# Suggest good GFX card for 7k



## Rajesh345 (Apr 5, 2015)

1. Which Power Supply do you have? (Be EXACT while naming the company and model)
Ans:Seasonic S12II Bronze 520 W 
Seasonic S12II Bronze 520 W Power Supply Review | Hardware Secrets

2. What is your budget?
Ans:7k

3. Which resolution will you game at?
Ans:HD 


4. What are your current computer specifications?
Ans: AMD Phenom II X6 1055T ,
Benq G2220HD 22 ,
asus M5A97 R2.0,
COOLER MASTER Elite 310 ,
CORSAIR 2GB 240-Pin DDR3 8GB +4GB,
Seasonic S12II Bronze 520 W
XFX HD 5750 .
Hyper 212+ OS :Win 7 64 bit

WD 500GB HDD x2 [RaidO]
2TB WD HDD [DATA]
250GBHDD [Data]


-Prefer Online
-My location - Banglore
-Kindly suggest from amd and nvdia  (but pref amd)  
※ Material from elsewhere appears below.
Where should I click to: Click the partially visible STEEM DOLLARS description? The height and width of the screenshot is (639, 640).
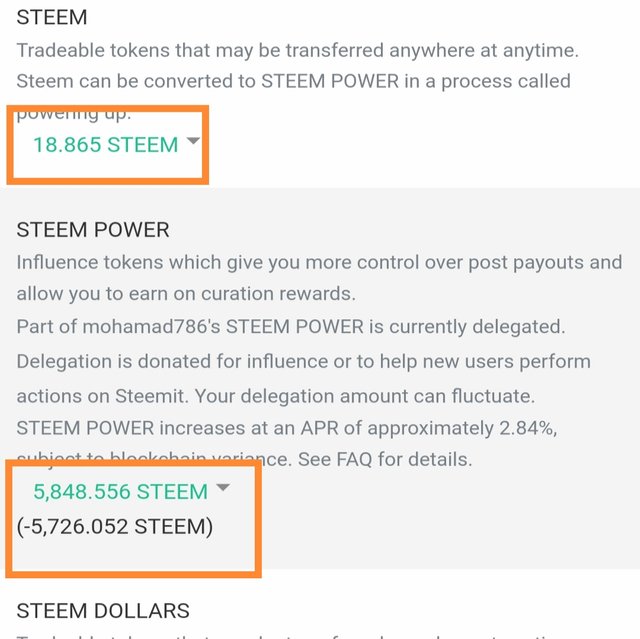320,634
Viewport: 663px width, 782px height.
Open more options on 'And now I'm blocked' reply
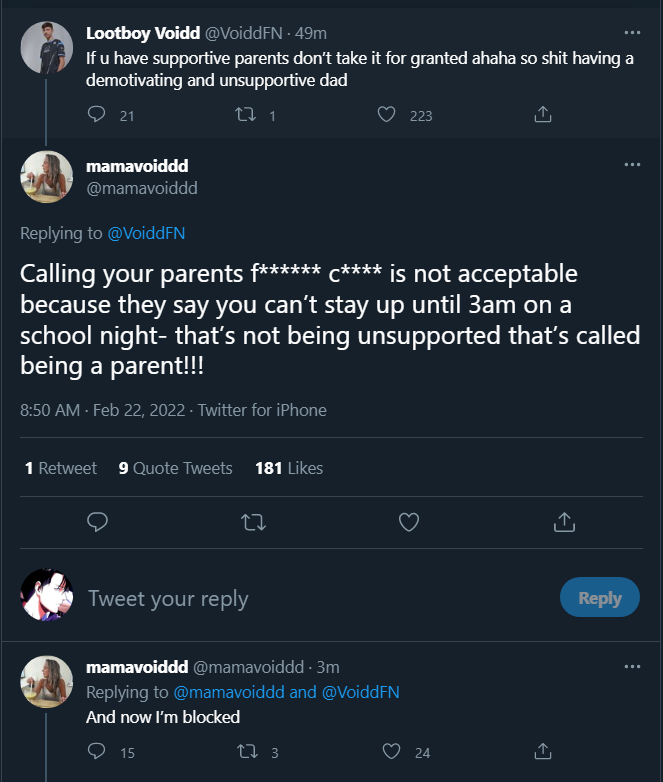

-OLD gfx card i used is XFX HD 5750  bought Feb 2011 , now dead


----------



## SaiyanGoku (Apr 5, 2015)

Try to increase budget and get GTX 750 Ti.


----------



## Rajesh345 (Apr 5, 2015)

SaiyanGoku said:


> Try to increase budget and get GTX 750 Ti.



flipkart says around 11k  , kindly suggest lower  ,


----------



## bssunilreddy (Apr 5, 2015)

Sapphire R7 250 1GB DDR5 -6900. (snapdeal)


----------



## Rajesh345 (Apr 5, 2015)

i find sapphire gives 2 year warranty and other like asus give 3 year


----------



## bssunilreddy (Apr 5, 2015)

Rajesh345 said:


> i find sapphire gives 2 year warranty and other like asus give 3 year



You prefer *online* right, so only Sapphire is available online Asus is not available online.


----------



## Rajesh345 (Apr 5, 2015)

is it temporary or they stoped online sales ? because last time when i checked (long back ) i did find many sellers but now only very few online

XFX ,asus,Geforce msi ,gigabite ,palit,galaxy,evga etc


----------



## bssunilreddy (Apr 5, 2015)

Rajesh345 said:


> is it temporary or they stoped online sales ? because last time when i checked (long back ) i did find many sellers but now only very few online
> 
> XFX ,asus,Geforce msi ,gigabite ,palit,galaxy,evga etc



None of the above specified sell online but you can buy from ebay.com or amazon.com as there will not be any warranty for the above other than EVGA provides International Warranty.


----------



## mohit9206 (Apr 6, 2015)

Go for Zotac 750 non ti 1GB for 9k Flipkart. Best graphics card under 10k.You will need this much minimum if you want to play games like GTA V.


----------



## bssunilreddy (Apr 6, 2015)

Increase your budget by another 4k and buy Zotac GTX 750Ti 2GB @ 11k


----------



## Rajesh345 (Apr 8, 2015)

bssunil said:


> Sapphire R7 250 1GB DDR5 -6900. (snapdeal)



Bought it , playing Call of Duty Advanced Warfare  , smooth


----------



## bssunilreddy (Apr 9, 2015)

Rajesh345 said:


> Bought Sapphire R7 250 1GB DDR5 -6900. (snapdeal), playing Call of Duty Advanced Warfare  , smooth



Very good to know. Congrats...


----------